There was Mr Christian Dunyoh, at the employment office, who rolled his eyes and shook his head in despair when he learned that I could neither type nor drive and that all I possessed was a legless BA Honors in Economics. He found me a job nevertheless and will remain memorable for his chagrin at my lack of life skills and an optimism that remained unaffected by it.

The next stop was the workplace where my boss was only a year older than I was. I was all set to call him sir or Mr Sierra but the former wasn’t done and the latter, he said, was his dad. He was simply Dan and I was to call him that. He told me that first names were to be used all the way up the chain of command. Informality in addressing people was my first lesson.

The second workplace lesson was that there was no concept of putting in some time or deserving before desiring. There was no break from desire, here in the new world, relentless desire drove this engine.

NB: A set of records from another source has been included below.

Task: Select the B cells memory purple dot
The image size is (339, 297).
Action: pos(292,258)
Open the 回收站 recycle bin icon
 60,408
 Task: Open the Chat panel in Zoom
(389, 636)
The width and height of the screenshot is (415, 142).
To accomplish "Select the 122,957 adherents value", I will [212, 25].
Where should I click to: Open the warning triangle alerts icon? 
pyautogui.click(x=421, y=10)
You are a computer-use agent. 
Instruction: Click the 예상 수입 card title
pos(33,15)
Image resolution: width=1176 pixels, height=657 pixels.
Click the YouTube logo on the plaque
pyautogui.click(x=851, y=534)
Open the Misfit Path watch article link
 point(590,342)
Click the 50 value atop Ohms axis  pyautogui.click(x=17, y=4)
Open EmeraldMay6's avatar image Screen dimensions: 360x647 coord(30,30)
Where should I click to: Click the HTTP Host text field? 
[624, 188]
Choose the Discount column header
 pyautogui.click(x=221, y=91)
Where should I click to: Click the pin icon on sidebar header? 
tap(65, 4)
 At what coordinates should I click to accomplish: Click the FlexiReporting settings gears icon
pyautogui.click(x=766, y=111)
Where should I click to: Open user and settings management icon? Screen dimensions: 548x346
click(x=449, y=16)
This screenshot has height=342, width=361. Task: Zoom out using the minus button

My boss was new in his role when he hired me and he was campaigning for his next promotion from day one of his current job. He took me in his confidence and often pulled me aside to help him plot his next moves because even at twenty-one, like all Asians, I was perceived to be in possession of some ancient wisdom and insight. Or perhaps it was just my ability to spell correctly. Whenever I asked him what made him think he could be promoted just a couple months into this job, he told me that this was the way things worked, that all it took was enhancing ones visibility to upper management, to not miss a single opportunity to be in their faces and to even pretend one was Italian when one really was Puerto Rican.

This was a novel idea for me. I came from a place and a time where almost everyone I knew worked in the public sector and there were no fast tracks to the pinnacle. One had to put in the time, earn seniority and take a step up when the time came. I grew up hearing how honest people were inevitably on the slow track. The ones who hopped, skipped or jumped ahead used political connections and the Hindi word, pairvi, was often heard in this context. I suppose it meant using inside connections to get ahead. So this world where one thought one could simply reach out and pluck a promotion out of thin air, was new to me. This was 1988 of course, and this country still had jobs and things like career tracks.

What stood out from my initial American experiences was evidence of an unquenchable, infinite thirst riding the perfect wave of hope. Even if one’s microcosm showed tinges of despair, the macro picture erased it all with finesse. On a larger, grander scale an American was always soaring above the earth and looking down at a glittering blue, luminous perfection.

In those early years a quick adoption of this attitude was indispensable for me. See, I, have never felt lucky and I have never felt as though I could attract wealth or success. But coming here did bestow upon me a sense that with tenacity and determination I could possibly turn things in my favor, just a little bit.  Just that hint of a feeling, often just something that whispers in your ear and brushes against your fingers that says it is all possible here more than anywhere else in the world, is a quintessential American feeling for me.